Un peu à l’écart, dans le quartier Concordia, au nord-est de la ville, l’Alberta Street Oyster Bar & Grill fait penser à un groupe local qui préfère faire salle comble dans sa région plutôt que de viser de plus larges publics au-delà. L’endroit a un air artisanal et décontracté que modulent le rouge et le noir de ses murs éclairés par des chandelles et des lampes rouges. Le menu du chef Eric Bechard, origi­naire de Montréal, se lit comme une suite de variations sur le thème pré et marée : esturgeon grillé et langue de bœuf, baudroie et queues de bœuf, pétoncles pêchés à la main et sauce de foie de poulet. Le lieu ayant une vocation de resto de quartier, la cuisine se doit de ratisser large. L’adresse et l’éclectisme du chef lui permettent d’improviser un menu dégustation de cinq services. Mais on y propose aussi un ragoût d’huîtres chaque dimanche d’hiver, de même qu’un burger de bœuf d’élevage local avec frites maison pour moins de 10 $.

Le repas le plus mémorable de mon séjour est sans doute celui que j’ai pris au Nostrana, dans les locaux d’une ancienne épicerie de centre commercial linéaire. « Lorsque nous avons acheté, nous ne savions pas qu’en enlevant le plafond suspendu nous pourrions dégager l’espace », explique la copropriétaire et chef Cathy Whims à propos du très haut plafond tout en angles, qui donne aux lieux des allures de solide ferme ou de modeste cathé­drale. C’est l’endroit idéal pour une cuisine à la fois rustique et sophistiquée. Nostrana signifie « faite maison » en italien, et c’est ici le principe directeur. Parmi les mets italiens classiques que le resto réinterprète, soulignons une assiette de charcuteries provenant de la boutique Salumi du père du fameux Mario Batali, Armandino, à Seattle. Grillé sur feu de bois, le steak Strawberry Mountain, d’élevage local, est recouvert d’un étonnant beurre aux cèpes et servi avec pommes de terre grelots et scarole sautée.

Naomi Pomeroy et Michael Hebb se sont lancés en affaires en ou­vrant à même leur appart un établissement clandestin, le Clarklewis, au succès immédiat.
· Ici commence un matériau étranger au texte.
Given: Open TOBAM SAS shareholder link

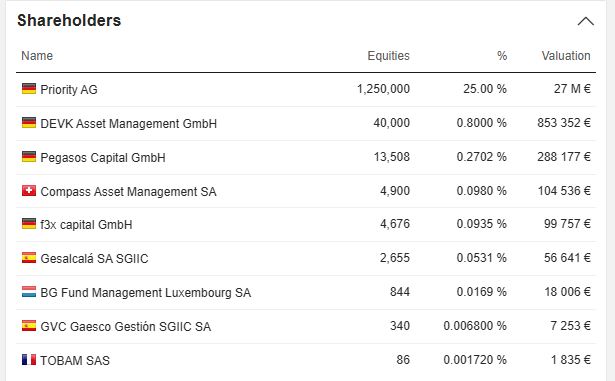Looking at the screenshot, I should [75, 361].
Quand celui-ci est devenu trop po­pu­laire, ils ont investi un entrepôt du Central Eastside, contribuant au re­gain de ce secteur. (Mme Pomeroy est depuis partie ouvrir le Beast.) Le repas débute pianissimo avec un choix de radis (roses et blancs) de Pâques, servis crus et sans garniture autre que du beurre doux et du sel de mer. Le tempo s’accélère avec l’arrivée d’endives nappées de vinaigrette tiède au beurre brun, piquées de pignons rôtis à la sauge et garnies d’une montagne de Bleu des Basques. Quartiers de pamplemousse rouge Rio, pépins de grenade et salsa verde à la menthe mettent en valeur les pétoncles poêlés. Malgré tout, les origines underground du Clarklewis s’expriment quand le serveur nous tend des lampes stylos en même temps que les menus : « Nous avons uniquement un éclairage d’ambiance, mais ceci pourrait vous être utile. » C’est là que j’ai su que le spectacle allait commencer.